TEXTE À LIRE:
>>>>
Nombre de boursiers échelon 7

Langues parlées

Type de logement

16 femmes

13 hommes

16 boursiers

5 non boursiers mais ayant droit échelon 7

16 parlent shimaoré/français

4 parlent shimaoré/kibushi/français

7 parlent 3 langues vernaculaires (et plus)/français

6 bangas

5 maisons

22 appartements

Après avoir mené 15 entretiens semi-directifs exploratoires entre janvier et avril 2023, nous réalisons des entretiens semi-directifs destinés à être transformés en récits phénoménologiques entre novembre 2023 et mars 2024 (N = 29 entretiens).

Le contexte de l’étude fut instable et imprévu : l’université a été bloquée pendant près de 3 mois pour causes de violences sociales sur l’île. Aussi, plusieurs entretiens ont été menés en distanciel.

Les dimensions principales étudiées à travers les entretiens sont les suivantes : activité d’apprentissage des étudiants, outils mobilisés, rapport aux outils, communauté partageant l’activité.
<<<<
ÉNONCÉ: Recopiez tout le passage du texte sur l'enquête, de « 7 parlent 3 » jusqu'à « communauté partageant l’activité. », en substituant « à distance » à « en distanciel ».

SECTION DES DONNÉES:
>>>>
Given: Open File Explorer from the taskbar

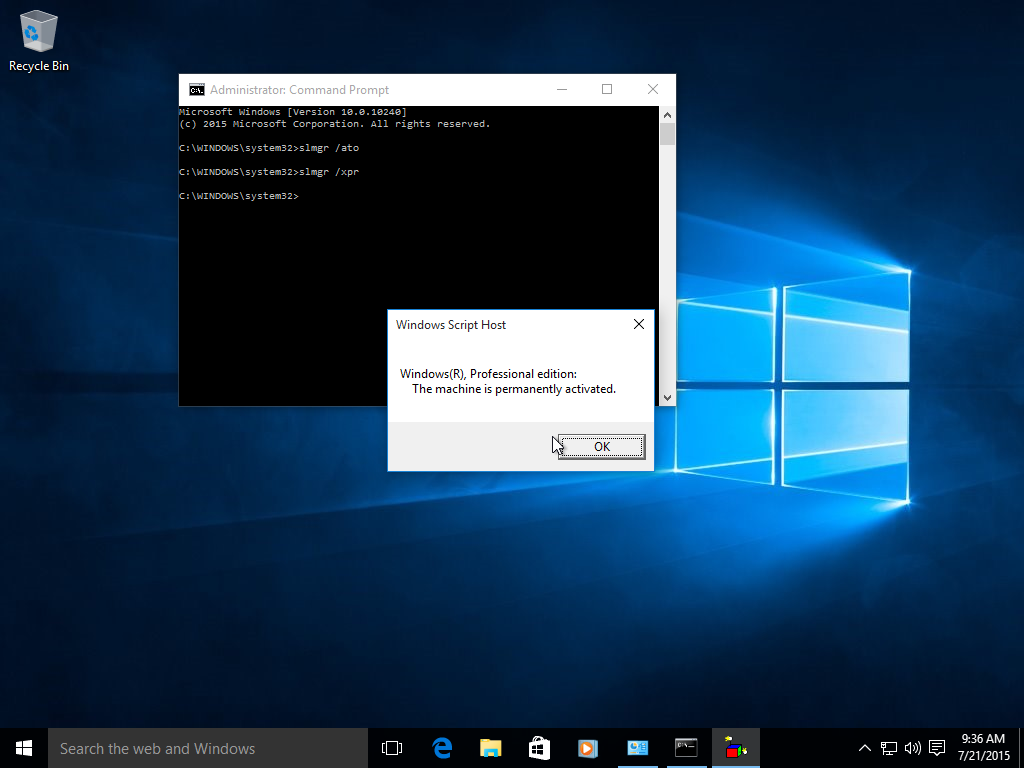Looking at the screenshot, I should pos(490,748).
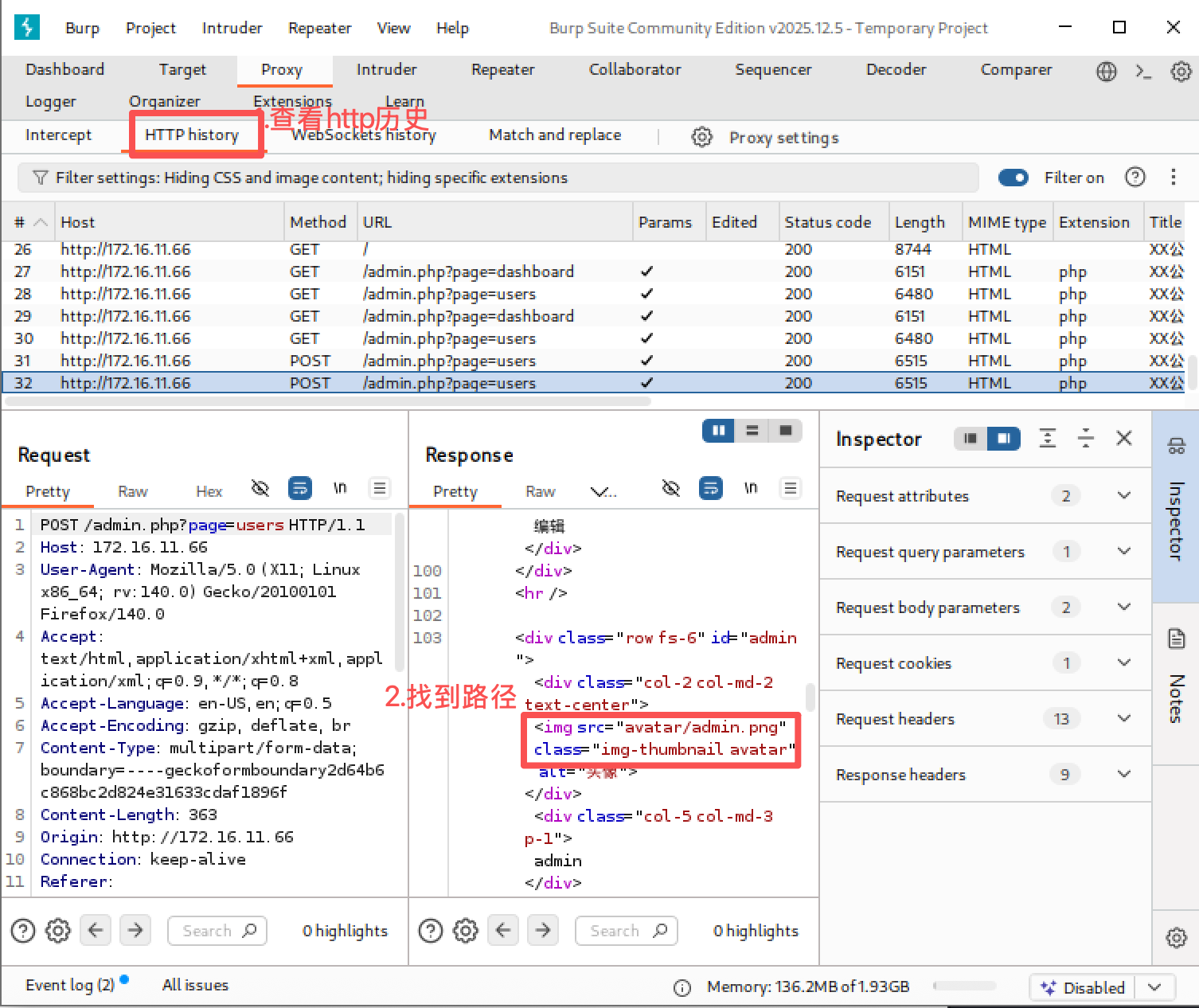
<<<<
RÉPONSE ATTENDUE:
7 parlent 3 langues vernaculaires (et plus)/français

6 bangas

5 maisons

22 appartements

Après avoir mené 15 entretiens semi-directifs exploratoires entre janvier et avril 2023, nous réalisons des entretiens semi-directifs destinés à être transformés en récits phénoménologiques entre novembre 2023 et mars 2024 (N = 29 entretiens).

Le contexte de l’étude fut instable et imprévu : l’université a été bloquée pendant près de 3 mois pour causes de violences sociales sur l’île. Aussi, plusieurs entretiens ont été menés à distance.

Les dimensions principales étudiées à travers les entretiens sont les suivantes : activité d’apprentissage des étudiants, outils mobilisés, rapport aux outils, communauté partageant l’activité.